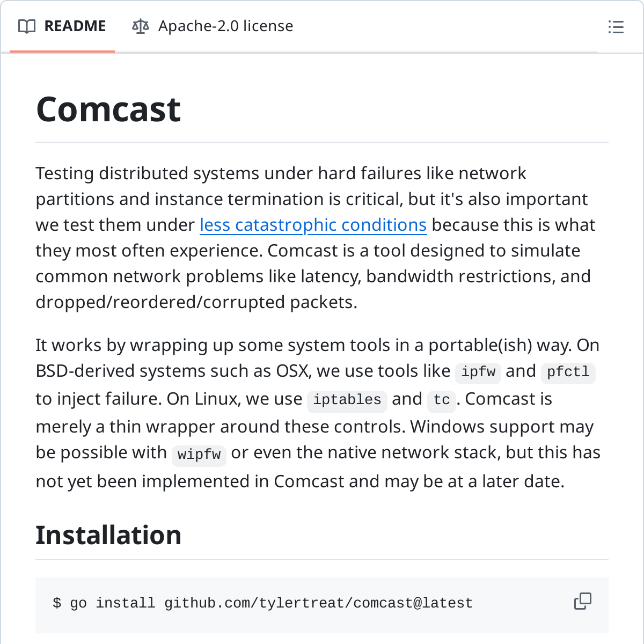Select the tc inline code snippet
The height and width of the screenshot is (644, 644).
point(441,400)
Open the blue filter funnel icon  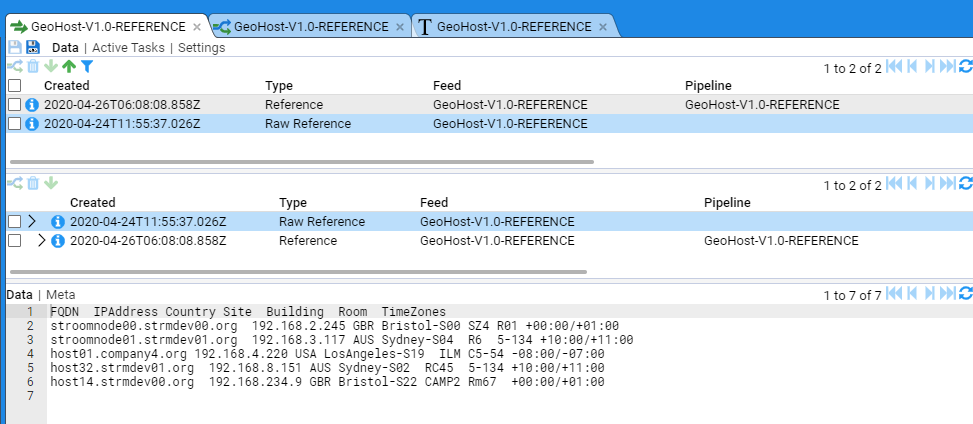87,67
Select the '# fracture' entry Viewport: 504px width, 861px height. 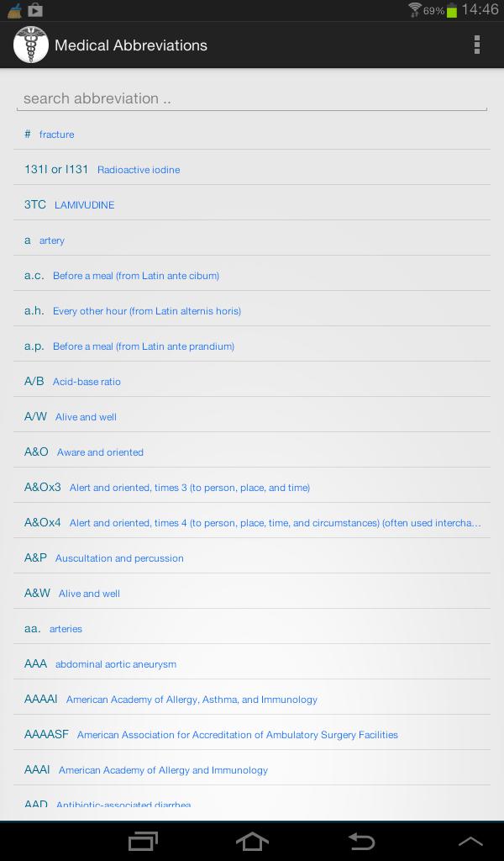coord(252,135)
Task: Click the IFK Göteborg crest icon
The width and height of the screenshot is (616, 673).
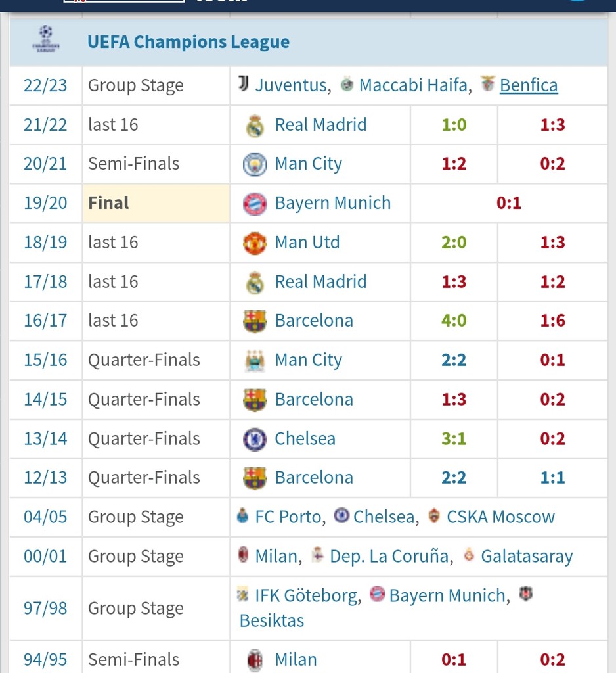Action: 243,595
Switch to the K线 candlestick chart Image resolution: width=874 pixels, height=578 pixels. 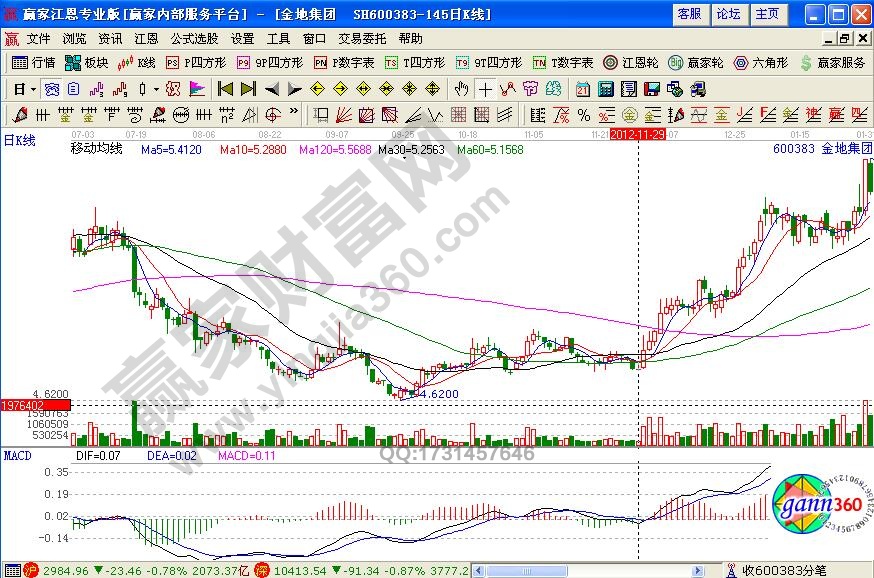coord(137,62)
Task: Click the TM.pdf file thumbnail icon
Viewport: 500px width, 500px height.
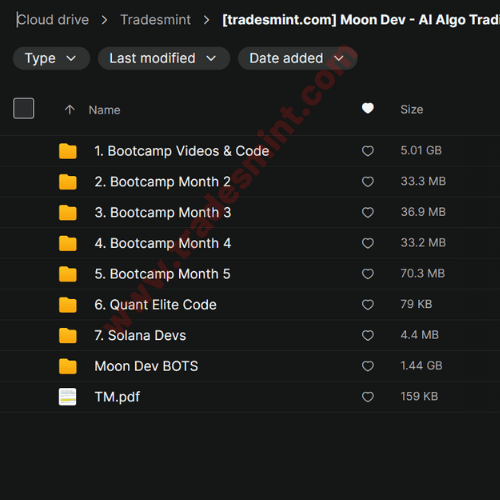Action: (x=68, y=397)
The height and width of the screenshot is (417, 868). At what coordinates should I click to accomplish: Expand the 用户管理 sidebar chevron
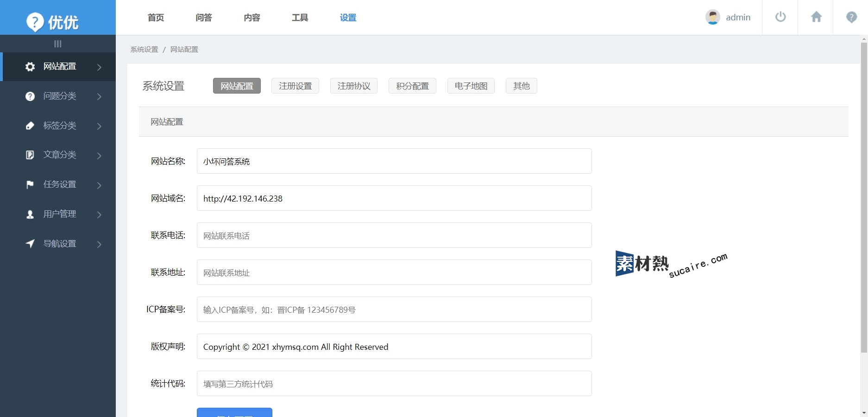[99, 215]
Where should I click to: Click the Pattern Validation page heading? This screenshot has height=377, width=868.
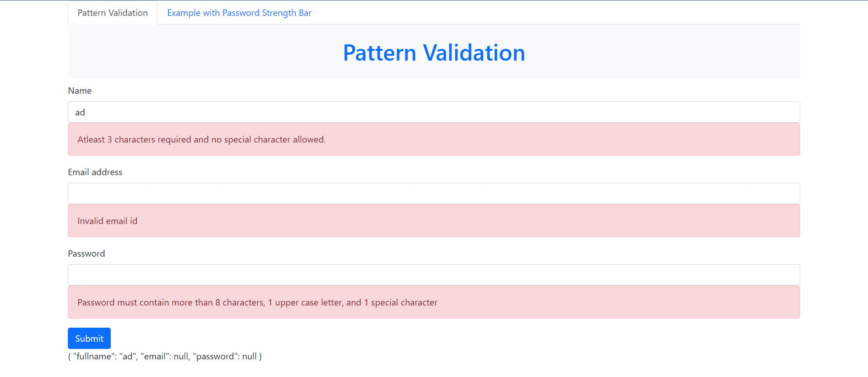click(x=434, y=52)
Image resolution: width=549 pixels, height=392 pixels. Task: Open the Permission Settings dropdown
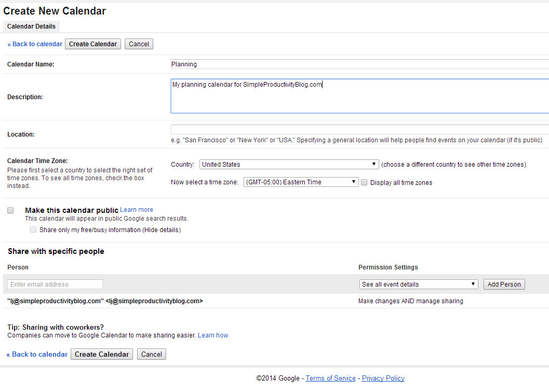click(419, 285)
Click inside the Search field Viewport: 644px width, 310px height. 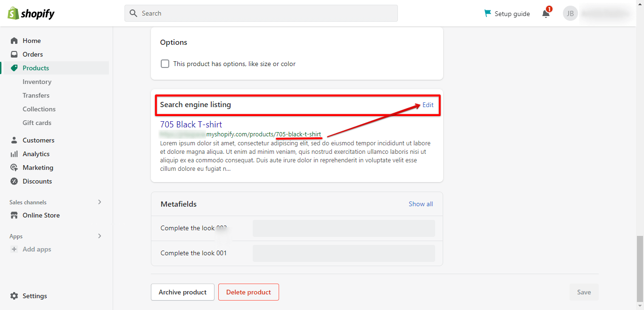pos(261,13)
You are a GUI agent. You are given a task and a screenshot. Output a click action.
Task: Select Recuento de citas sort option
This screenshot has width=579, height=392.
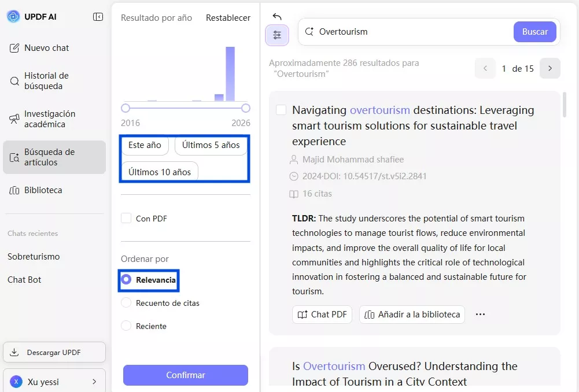point(126,303)
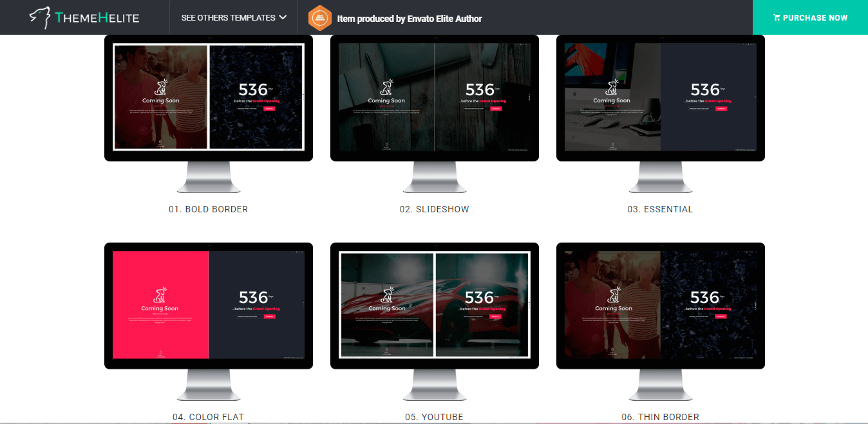Select the 02. Slideshow label
The height and width of the screenshot is (424, 868).
pos(434,209)
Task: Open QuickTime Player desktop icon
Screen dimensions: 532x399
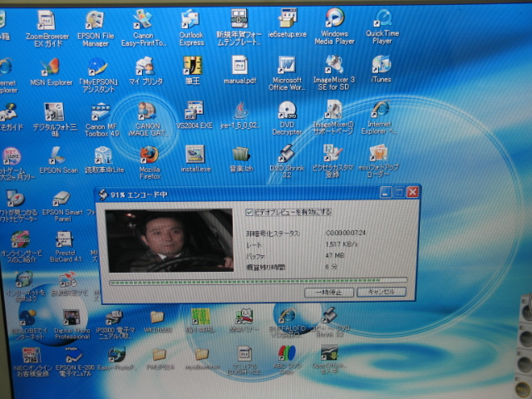Action: (x=382, y=19)
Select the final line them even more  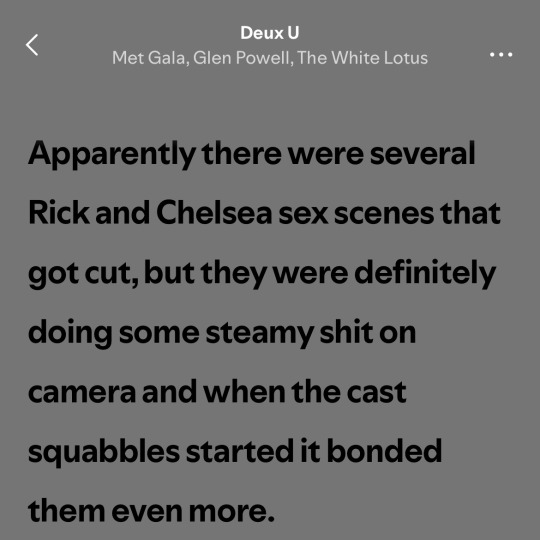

* * *

*The problem*
Your copy should consist only of the lines from the line holding "Task: Open QuickTime Player desktop icon" through the final line of the listing above, both included, with all pictures omitted.

*Response to the exercise*
Task: Open QuickTime Player desktop icon
Screen dimensions: 532x399
Action: (x=382, y=19)
Select the final line them even more  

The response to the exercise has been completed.